En Australie, les rites funéraires des aborigènes relèvent du sorry business. Alliant tristesse du deuil et savoir-faire, ce sorry business regroupe l’ensemble des cérémonies funéraires aborigènes. Retour sur des pratiques bien différentes de celles que l’on connaît en France.
L’annonce de la mort
La communauté aborigène considère le décès d’un être cher comme une annonce sociale à réaliser. Cela concerne l’ensemble d’une communauté, là où les rites occidentaux admettent la mort comme individualiste.
Ainsi, dès qu’un décès est annoncé, tout un processus de lamentations est enclenché par les sorry business. Ces lamentations ont lieu dans la demeure des proches du défunt, pour finir par se diffuser dans toute la communauté.
Les lamentations sont parfois accompagnées de blessures corporelles que les proches s’infligent à l’annonce d’une mort. Cela varie en fonction des hommes et des femmes et peuvent paraître violentes.
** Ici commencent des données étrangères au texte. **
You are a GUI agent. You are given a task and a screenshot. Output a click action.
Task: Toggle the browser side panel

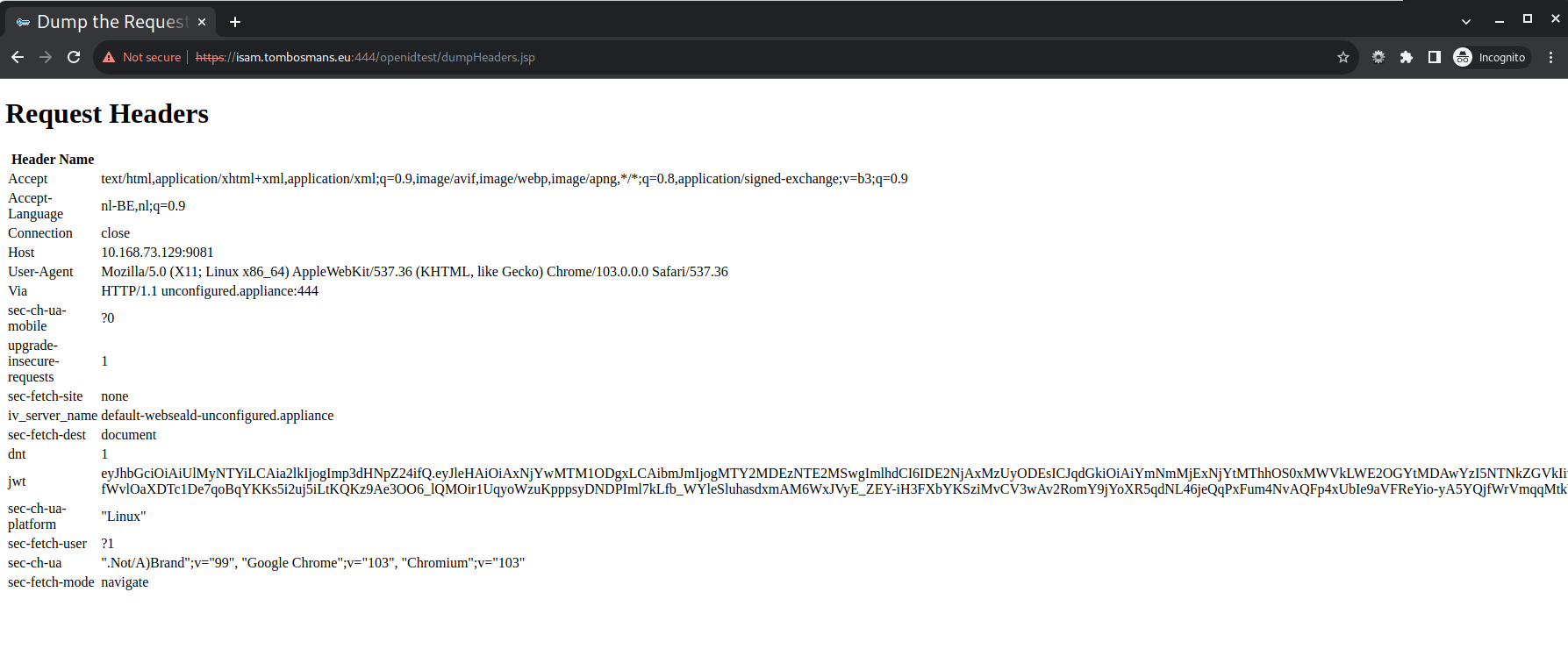pos(1435,57)
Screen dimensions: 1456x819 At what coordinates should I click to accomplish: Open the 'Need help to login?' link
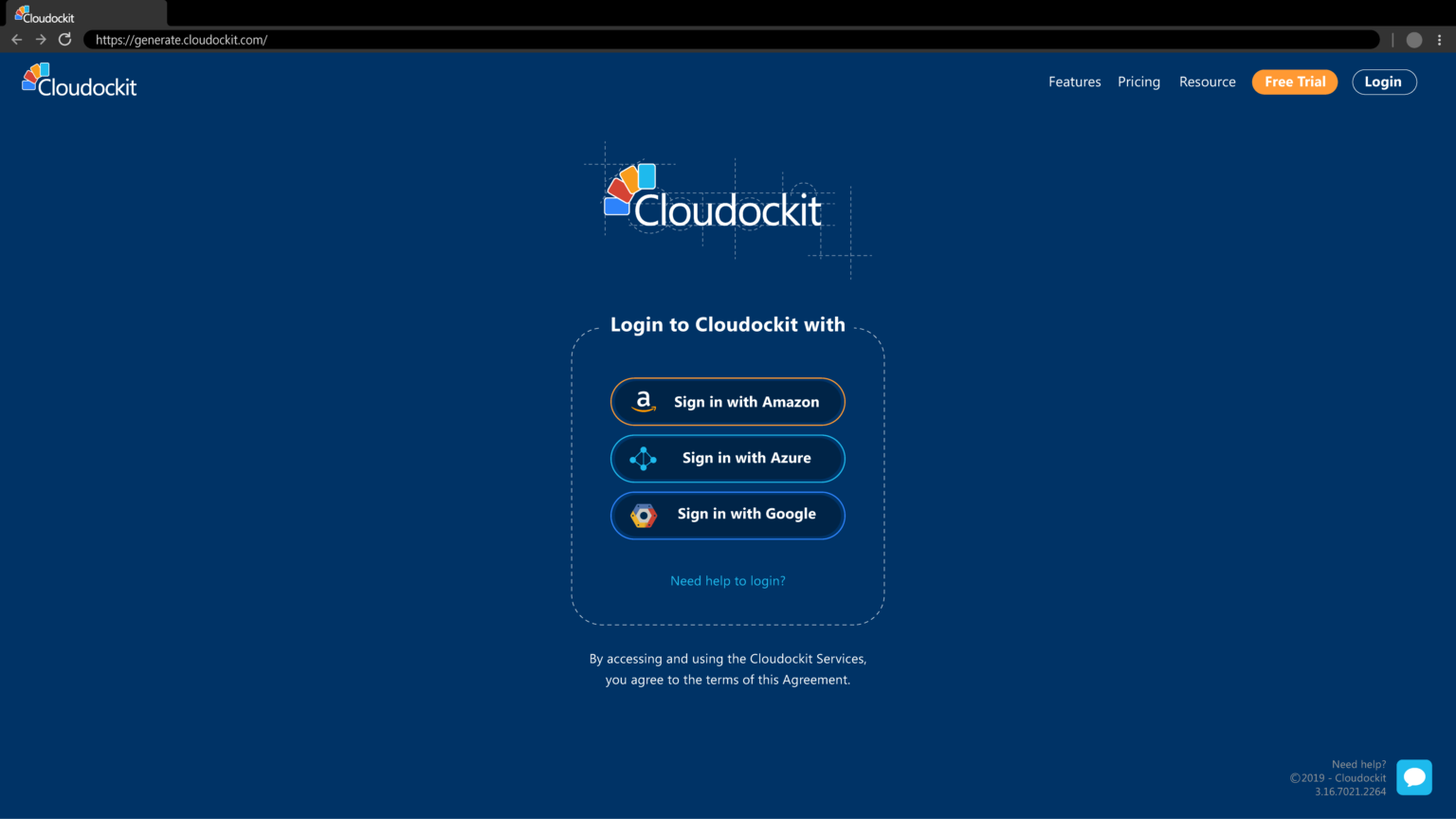click(x=727, y=580)
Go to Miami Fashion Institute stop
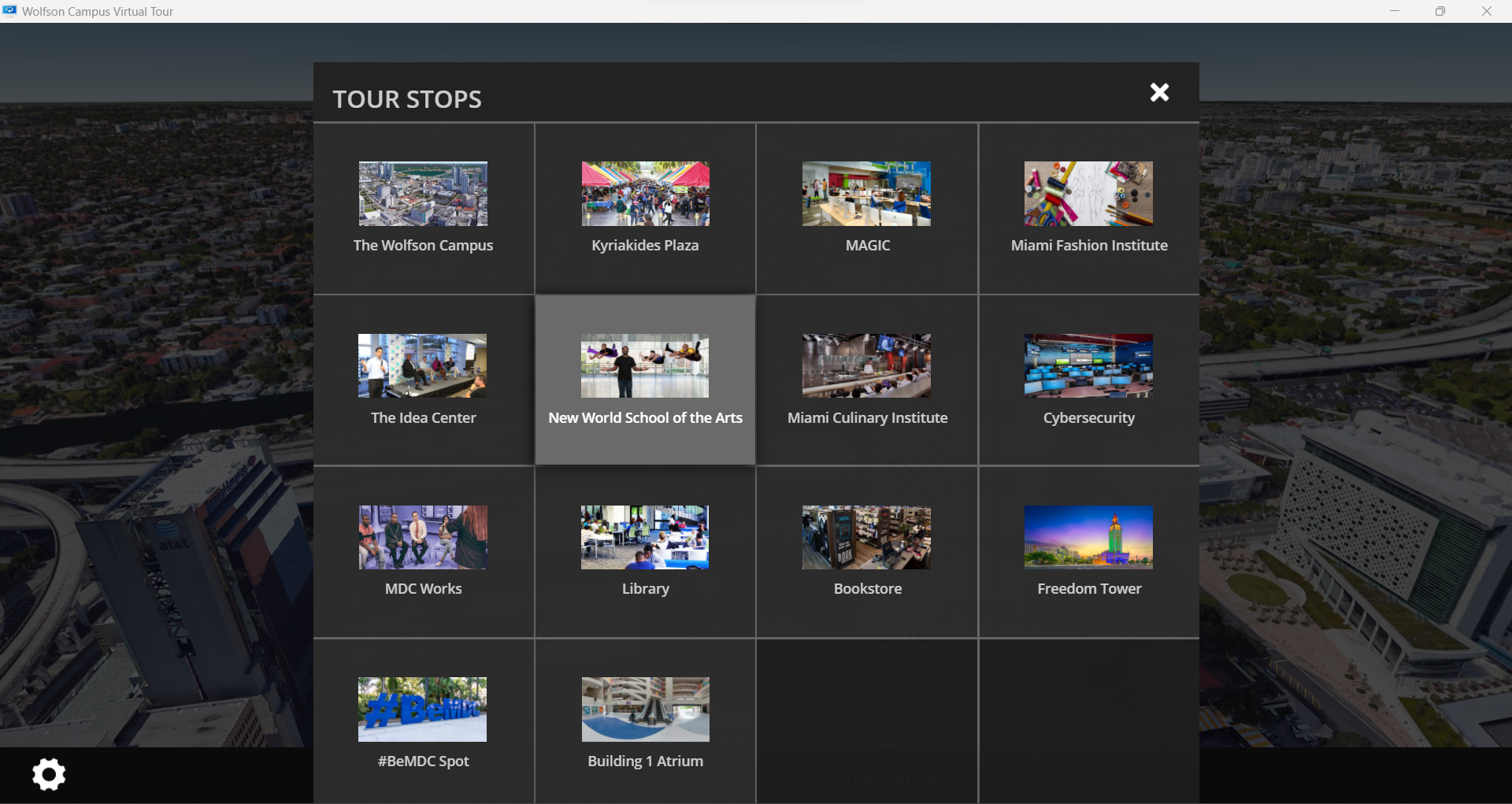The height and width of the screenshot is (804, 1512). point(1088,209)
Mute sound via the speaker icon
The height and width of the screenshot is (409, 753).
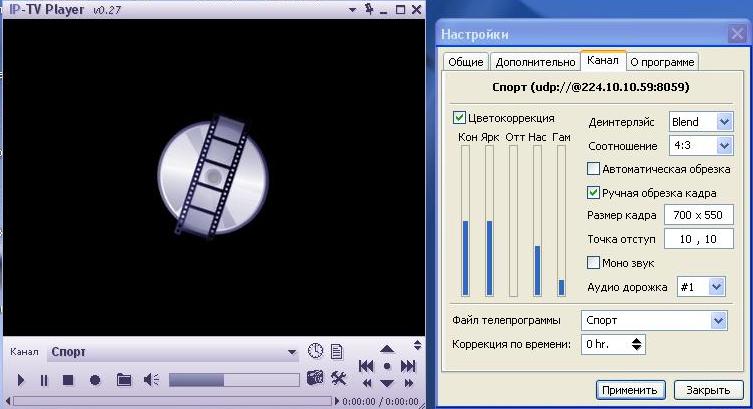tap(152, 380)
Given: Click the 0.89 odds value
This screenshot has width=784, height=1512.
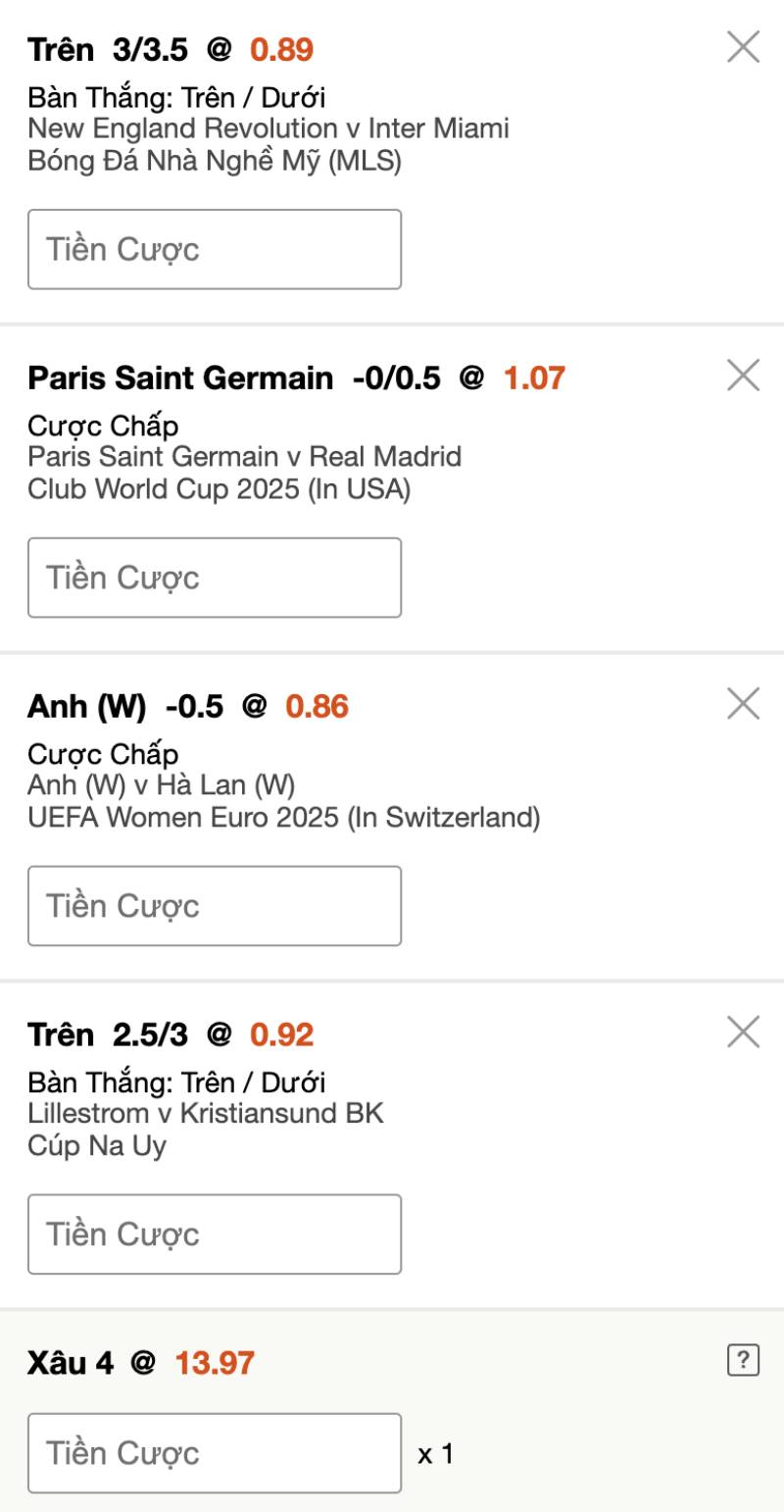Looking at the screenshot, I should click(281, 49).

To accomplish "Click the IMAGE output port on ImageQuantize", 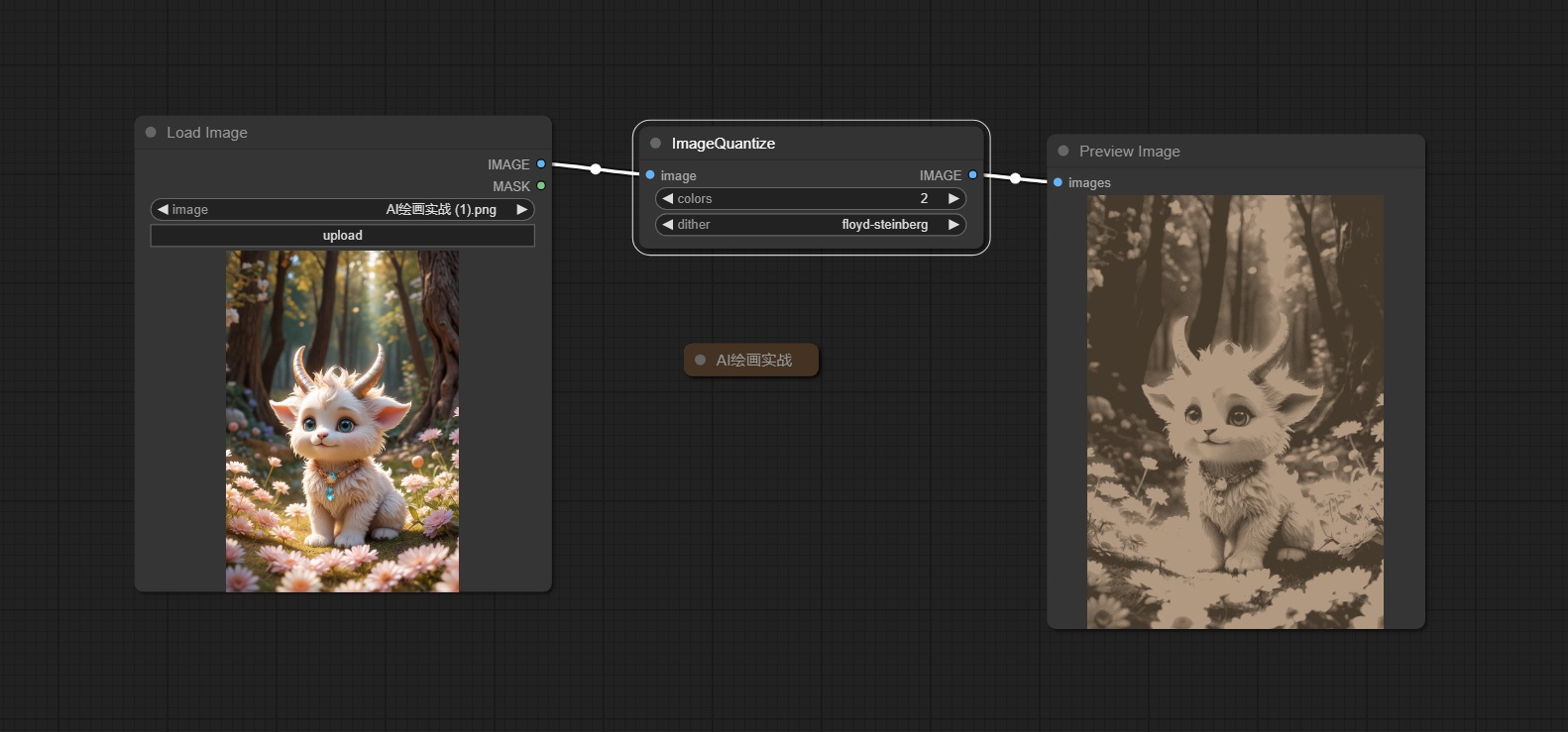I will pos(972,175).
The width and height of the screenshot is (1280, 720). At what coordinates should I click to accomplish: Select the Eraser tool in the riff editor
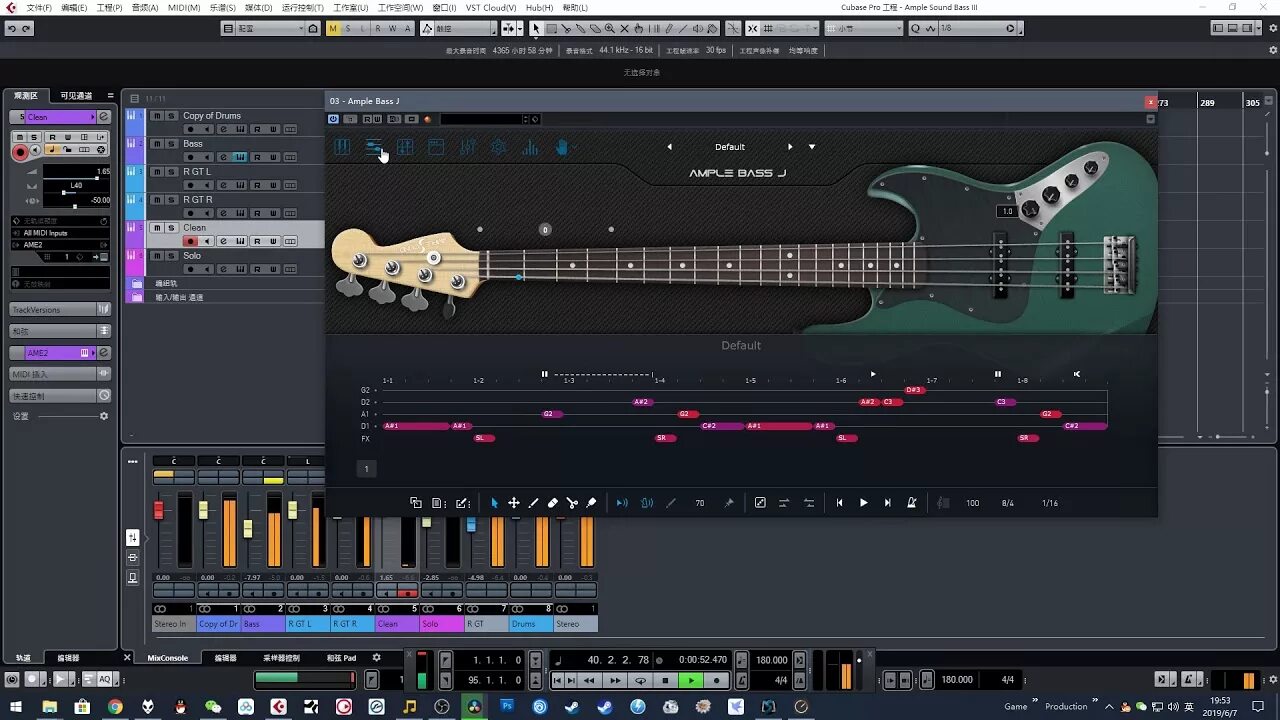[553, 502]
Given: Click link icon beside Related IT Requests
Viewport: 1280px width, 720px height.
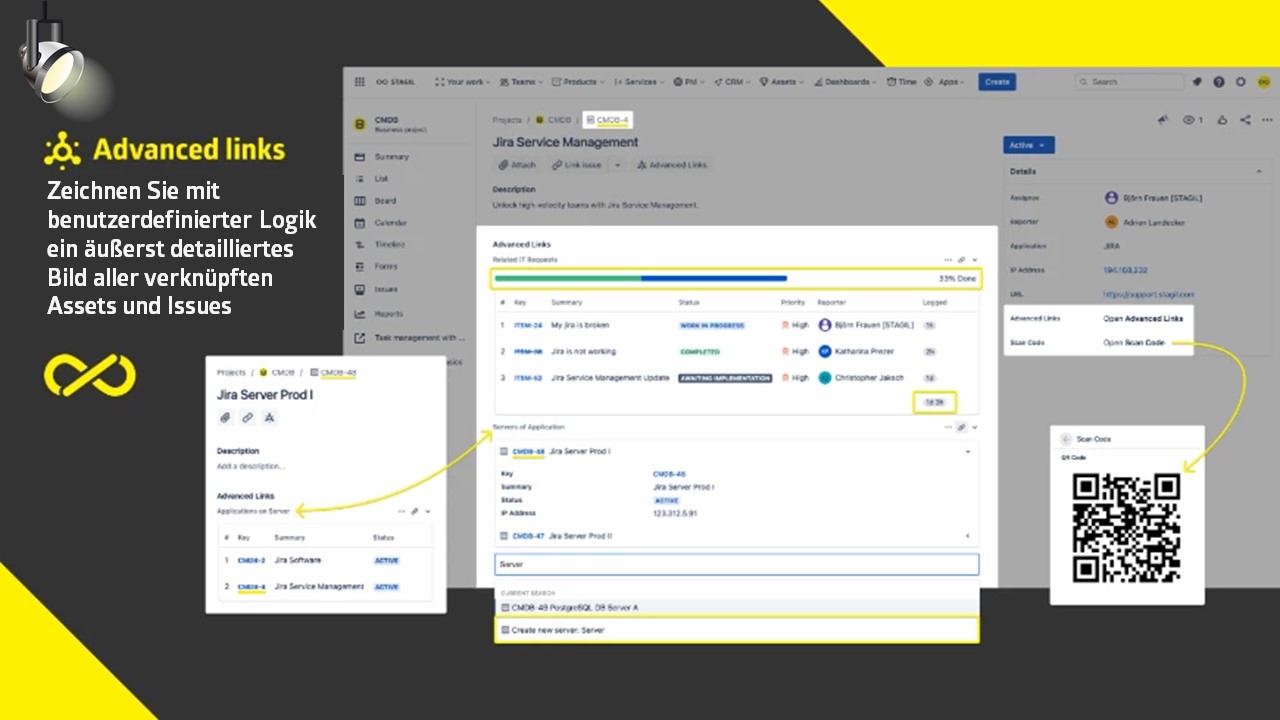Looking at the screenshot, I should tap(961, 259).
Les hommes se transpercent la cuisse avec un javelot quand les femmes se donnent des coups à la tête à l’aide de leur poing ou d’une pierre. Il n’est pas rare de voir les proches endeuillés se couper les cheveux, comme pour représenter la perte d’une partie d’eux-mêmes.
Ces blessures les accompagnent donc tout au long de leur vie et leur rappellent quotidiennement les personnes importantes décédées.
La vie du défunt
Le sorry business impose des règles strictes entourant le défunt, une fois sa mort prononcée.
D’abord, sa demeure reste vide pendant plusieurs mois. Personne ne doit s’y rendre. De la même manière, l’ensemble de ses effets personnels est détruit ou brûlé (dans la majeure partie des cas). Il arrive parfois que les possessions du défunt soit redistribuées dans une autre communauté.
Les aborigènes admettent que le défunt, tout ce qui lui appartenait de près ou de loin, devient tabou. Il s’agit alors de vivre comme si cette personne n’avait pas existé, à tel point que son nom ne doit par ailleurs pas être prononcé. Cela s’étend aux proches ayant le même nom, mais aussi à tout autre nom aux sonorités proches, les noms communs (objets, marques, localisations…). Ce nom sera remplacé par kumantjayi.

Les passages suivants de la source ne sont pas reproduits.